About this exercise
Restate each record word for word, omitting whatever pictures it holds.

Saved entries:
==========

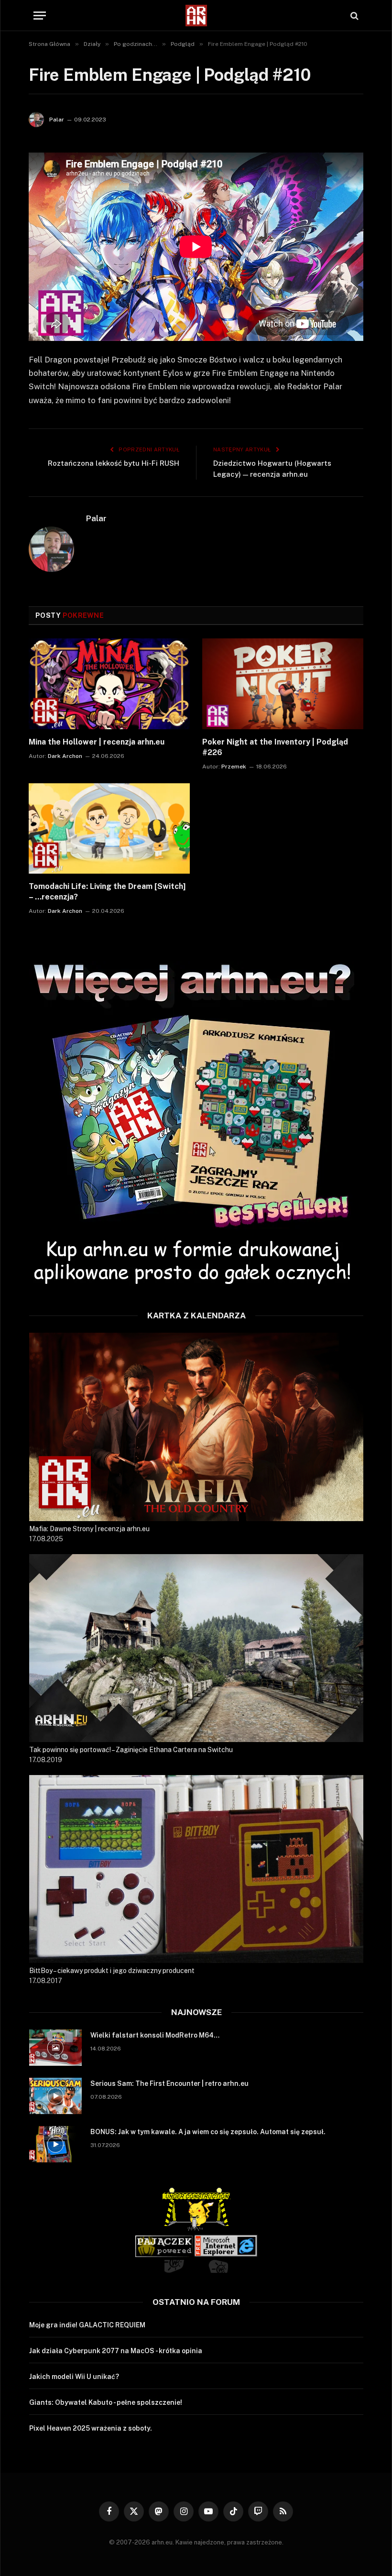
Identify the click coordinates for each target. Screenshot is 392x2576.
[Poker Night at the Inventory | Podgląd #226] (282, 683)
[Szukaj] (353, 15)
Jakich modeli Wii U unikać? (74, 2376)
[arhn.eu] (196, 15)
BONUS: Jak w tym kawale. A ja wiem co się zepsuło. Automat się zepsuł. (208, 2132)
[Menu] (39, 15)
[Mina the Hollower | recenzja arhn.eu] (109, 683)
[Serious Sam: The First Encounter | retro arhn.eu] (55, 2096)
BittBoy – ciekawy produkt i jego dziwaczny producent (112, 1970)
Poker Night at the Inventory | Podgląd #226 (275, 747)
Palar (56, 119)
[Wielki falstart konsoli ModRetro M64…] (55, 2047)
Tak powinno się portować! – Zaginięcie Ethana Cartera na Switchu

==========

Written answer
Identify the click coordinates for each target. Screenshot is 392x2576.
[Poker Night at the Inventory | Podgląd #226] (282, 683)
[Szukaj] (353, 15)
Jakich modeli Wii U unikać? (74, 2376)
[arhn.eu] (196, 15)
BONUS: Jak w tym kawale. A ja wiem co się zepsuło. Automat się zepsuł. (208, 2132)
[Menu] (39, 15)
[Mina the Hollower | recenzja arhn.eu] (109, 683)
[Serious Sam: The First Encounter | retro arhn.eu] (55, 2096)
BittBoy – ciekawy produkt i jego dziwaczny producent (112, 1970)
Poker Night at the Inventory | Podgląd #226 (275, 747)
Palar (56, 119)
[Wielki falstart konsoli ModRetro M64…] (55, 2047)
Tak powinno się portować! – Zaginięcie Ethana Cartera na Switchu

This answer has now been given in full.